--- Written instruction ---
Count the lines in the entries below that contain the word "height", matching case exactly, and give only the number.

---- Records provided

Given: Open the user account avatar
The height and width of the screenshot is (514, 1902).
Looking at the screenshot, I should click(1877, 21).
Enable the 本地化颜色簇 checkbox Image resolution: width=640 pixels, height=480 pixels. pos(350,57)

--------
---- Records provided

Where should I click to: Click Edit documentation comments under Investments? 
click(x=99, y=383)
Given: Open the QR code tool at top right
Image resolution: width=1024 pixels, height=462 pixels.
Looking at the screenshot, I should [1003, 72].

--------

--- Expected answer ---
3